The DA3 logged 40 flights before its original 01A-standard engines were replaced by new 01C-standard units, incorporating improved aerodynamics. A routine strip-down of the removed 01A engines, which had accumulated 110 flight hours on the DA3 at altitudes of up to 36,000ft and speeds of up to Mach 1.2, "showed them to be in excellent condition, with no signs of wear of damage", says Euro-jet, a partnership between Italy's FiatAvio, MTU of Germany, ITP of Spain and the UK's Rolls-Royce.

The aircraft is now being used to test the digital engine control unit, in conjunction with the latest version of the EF2000's flight control system software.

Two more EJ200-powered EF2000s are due to be rolled out and have their maiden flights before the end of the year, at Daimler-Benz Aerospace in Germany and British Aerospace in the UK. The first two EF2000 prototypes, which are currently flying with Turbo-Union RB199 engines, will also be fitted with EJ200s during 1997.

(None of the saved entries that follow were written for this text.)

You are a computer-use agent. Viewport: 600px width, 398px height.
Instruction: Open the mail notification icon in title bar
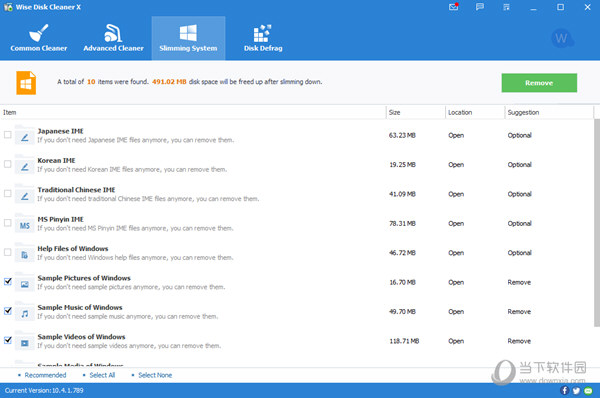(453, 7)
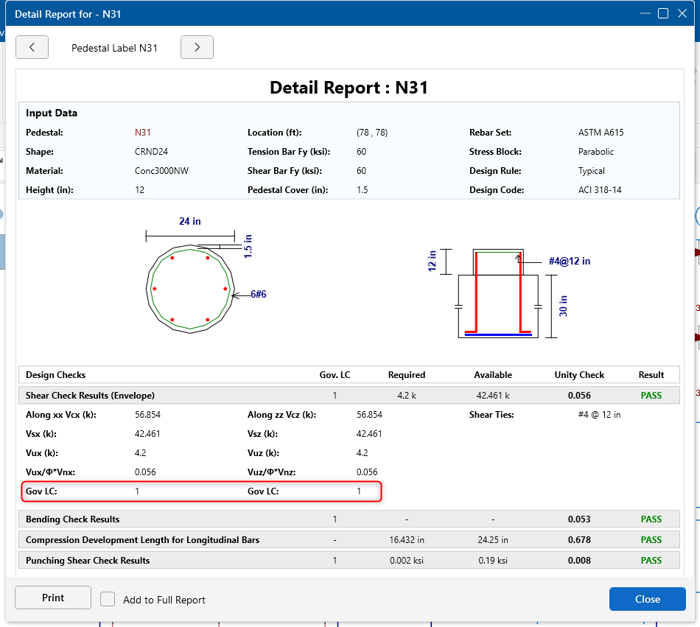Click the Pedestal Label N31 text
This screenshot has height=627, width=700.
coord(114,48)
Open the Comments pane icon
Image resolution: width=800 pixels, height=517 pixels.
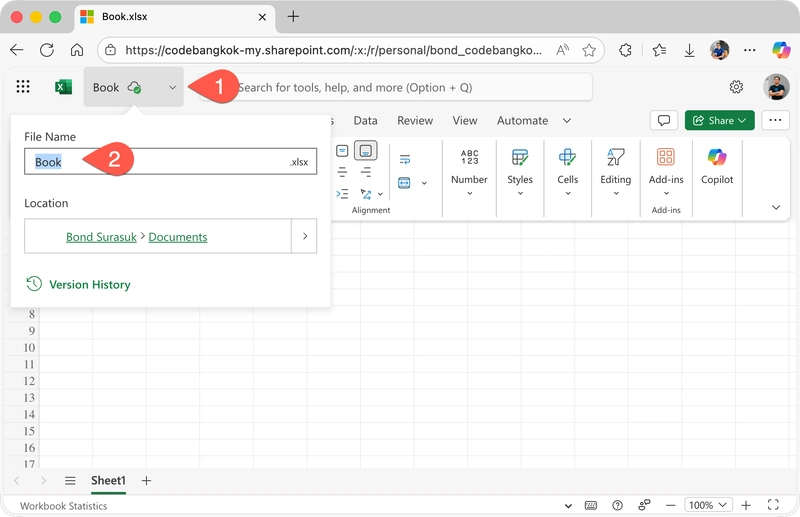[663, 120]
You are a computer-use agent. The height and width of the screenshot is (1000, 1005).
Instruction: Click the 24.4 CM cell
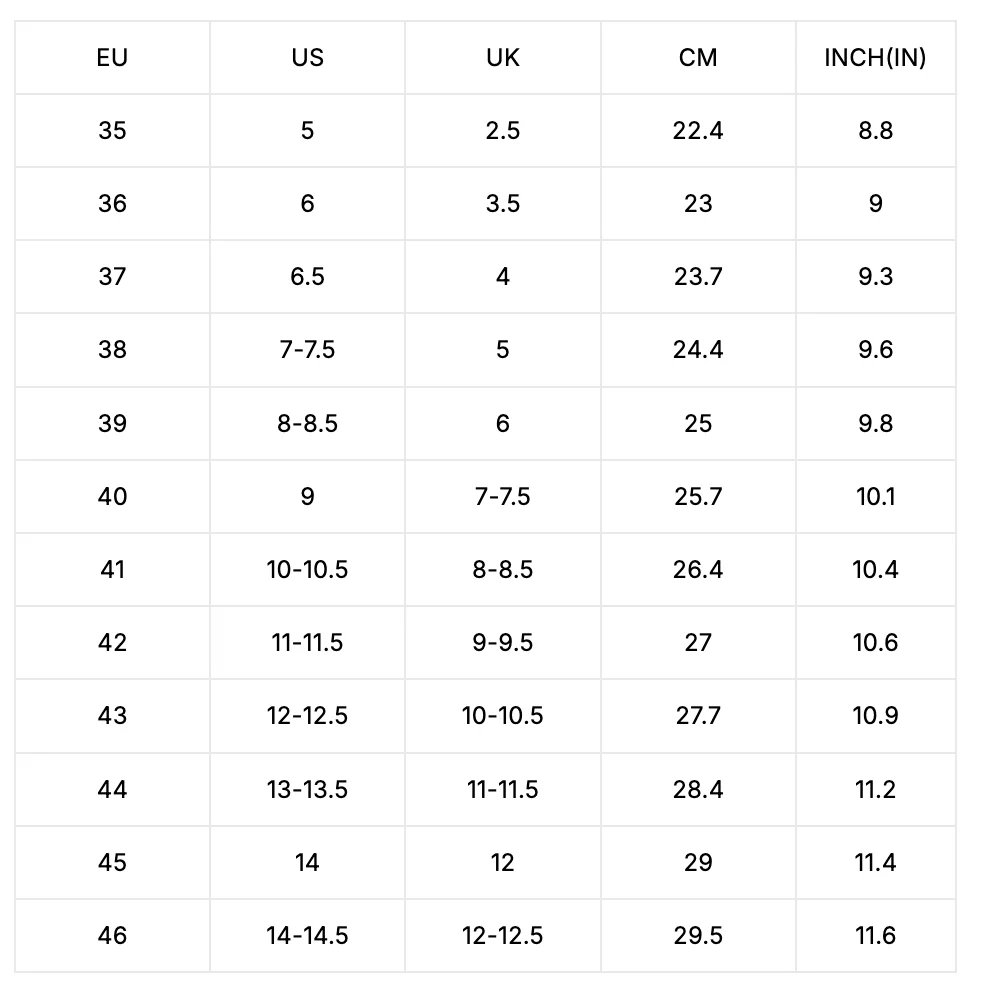[698, 350]
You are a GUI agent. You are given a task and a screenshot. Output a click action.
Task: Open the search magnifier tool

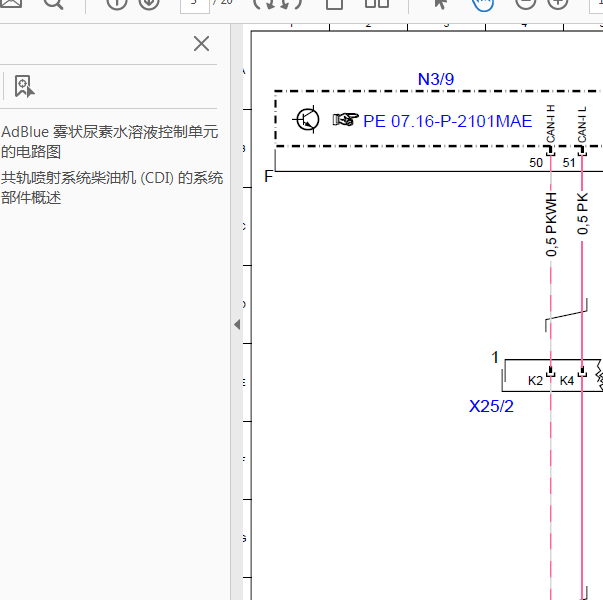(53, 3)
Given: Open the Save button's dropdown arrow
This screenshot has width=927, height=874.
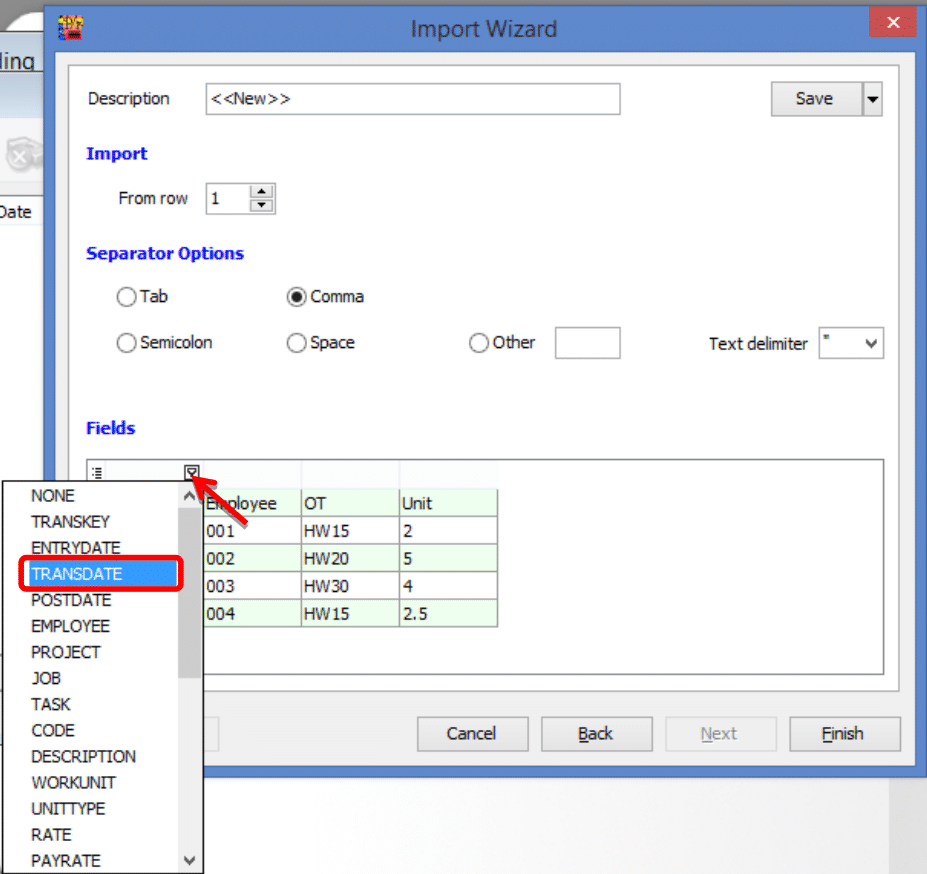Looking at the screenshot, I should [x=872, y=98].
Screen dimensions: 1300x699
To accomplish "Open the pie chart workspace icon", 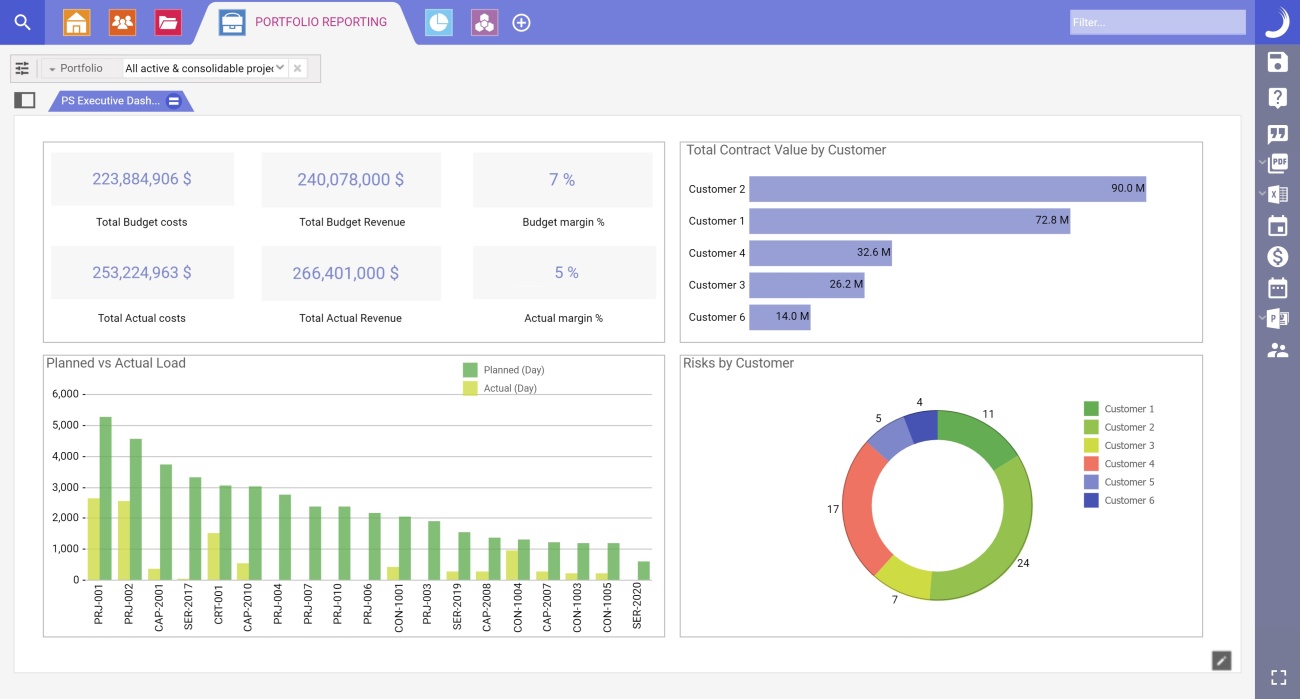I will pyautogui.click(x=438, y=22).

The EJ200 is a two-spool turbofan with afterburner, and has a core sized to allow future thrust growth of up to 15%, "both for potential expansion of the EF2000's operational role and other market opportunities", says Euro-jet. The engine is being offered as an alternative power plant for the Saab JAS39 Gripen fighter, and to power the South Korean Samsung KTX-II advanced trainer.

FiatAvio is primarily responsible for the low-pressure (LP) shaft and turbine, while ITP manufactures the convergent/divergent nozzle and bypass duct. MTU is responsible for the LP and high-pressure (HP) compressors, and R-R has the combustion system, HP turbine and intermediate casing.